* BEGIN *

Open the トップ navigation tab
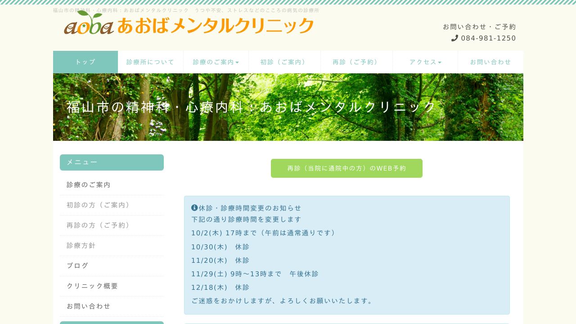The height and width of the screenshot is (324, 576). [86, 62]
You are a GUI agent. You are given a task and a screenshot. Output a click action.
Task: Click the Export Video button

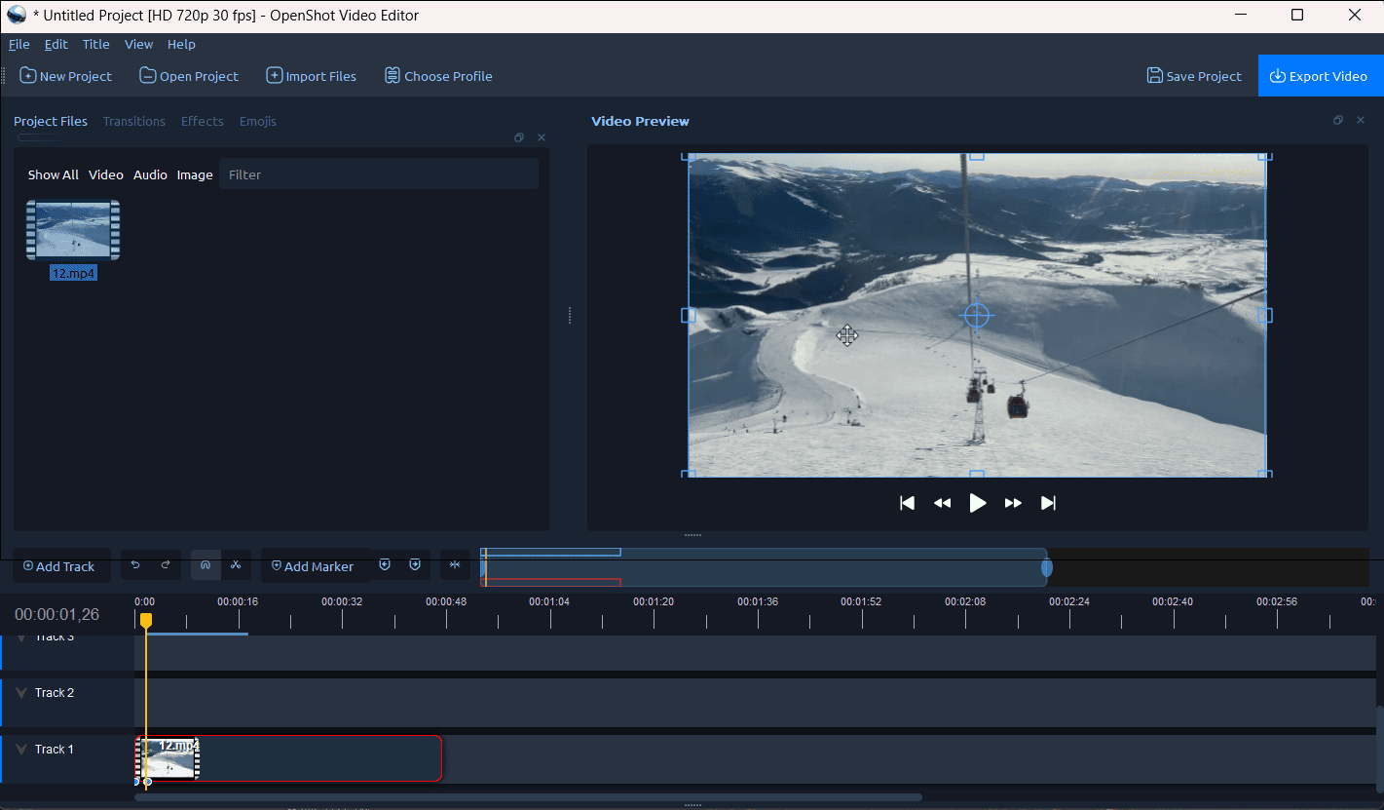tap(1319, 76)
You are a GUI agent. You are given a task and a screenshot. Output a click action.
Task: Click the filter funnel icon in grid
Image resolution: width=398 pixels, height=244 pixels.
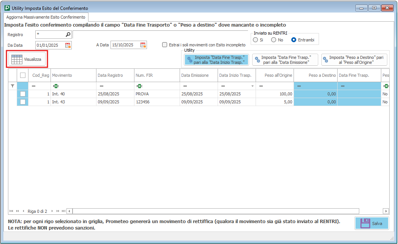[x=13, y=86]
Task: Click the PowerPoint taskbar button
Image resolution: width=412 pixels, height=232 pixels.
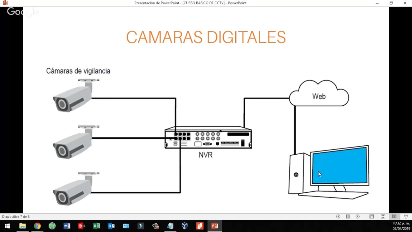Action: (x=215, y=226)
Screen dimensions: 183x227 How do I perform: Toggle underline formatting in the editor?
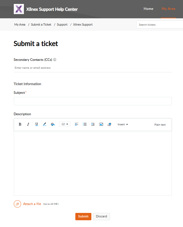point(37,124)
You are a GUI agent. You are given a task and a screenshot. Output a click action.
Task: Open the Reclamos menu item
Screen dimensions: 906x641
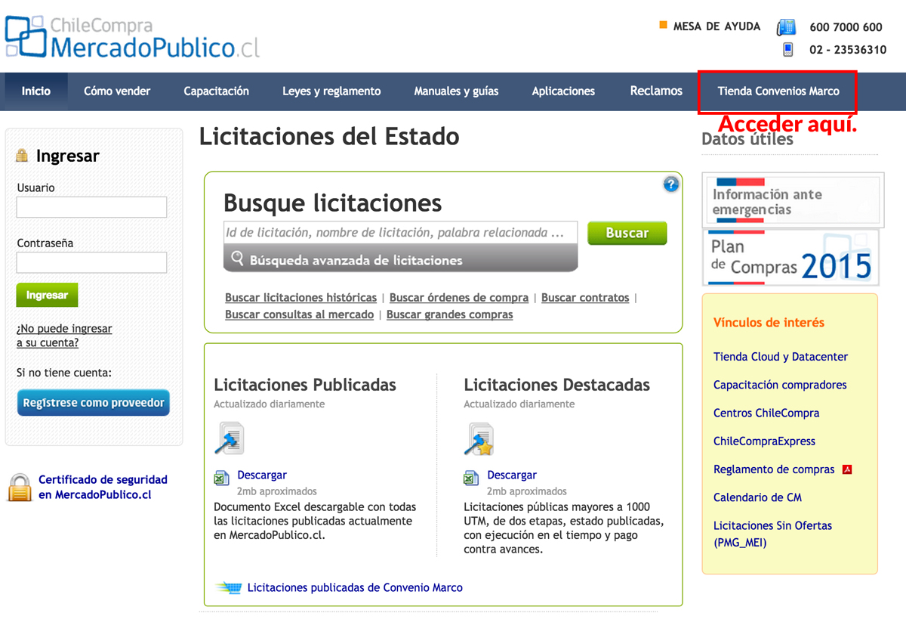pyautogui.click(x=656, y=91)
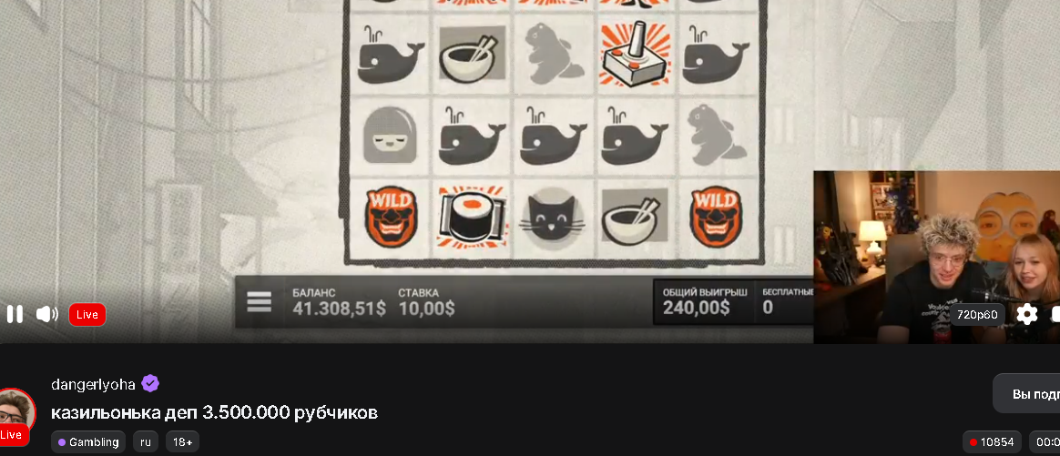Click the sushi roll symbol

tap(471, 217)
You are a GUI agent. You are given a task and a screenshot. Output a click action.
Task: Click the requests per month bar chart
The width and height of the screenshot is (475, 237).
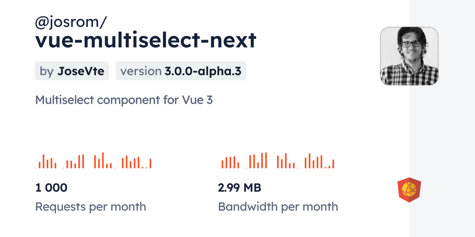pos(93,161)
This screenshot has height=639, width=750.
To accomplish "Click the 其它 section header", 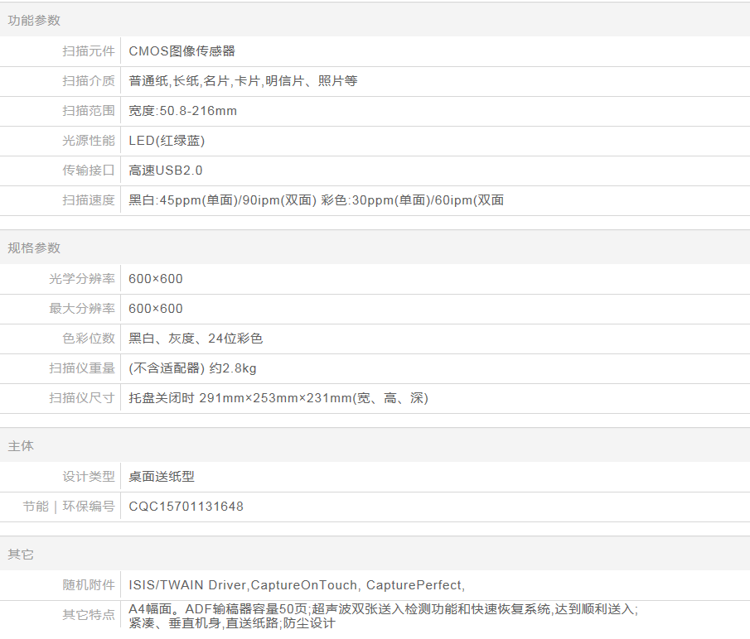I will tap(21, 555).

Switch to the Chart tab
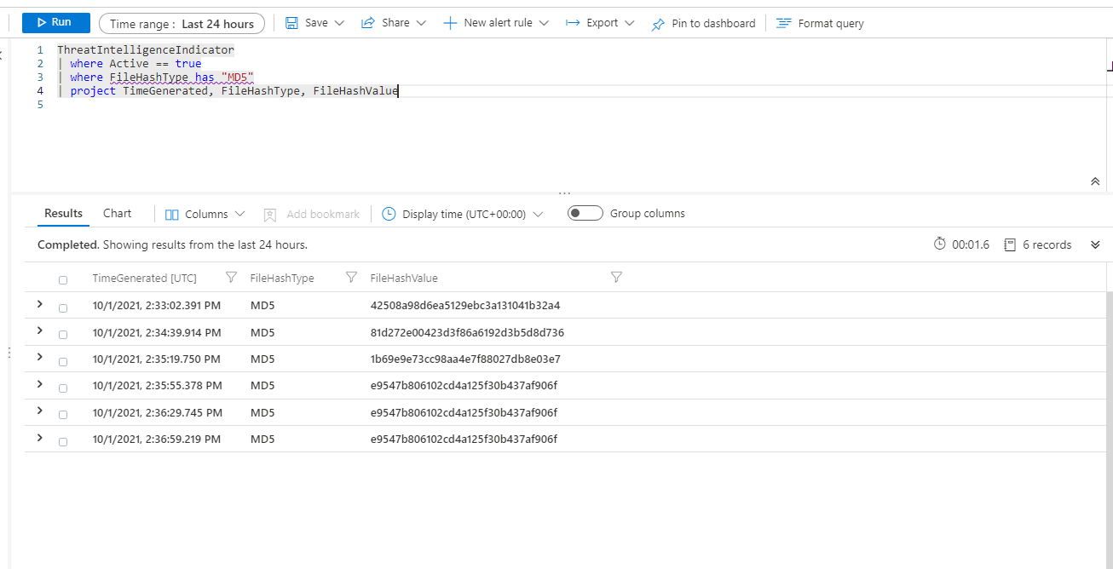tap(118, 213)
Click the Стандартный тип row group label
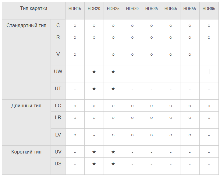220x176 pixels. click(27, 26)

* END *

EXERCISE REQUIREMENTS -> Give the rows again, starting with the line containing "Switch to the Chart tab" and going on through the end of the rows, with "label" swapped for "heading" and nothing else changed. Leave the pictures out of your answer.

ANSWER TO THE PROBLEM ->
Switch to the Chart tab
tap(118, 213)
Click the Стандартный тип row group heading
220x176 pixels. click(27, 26)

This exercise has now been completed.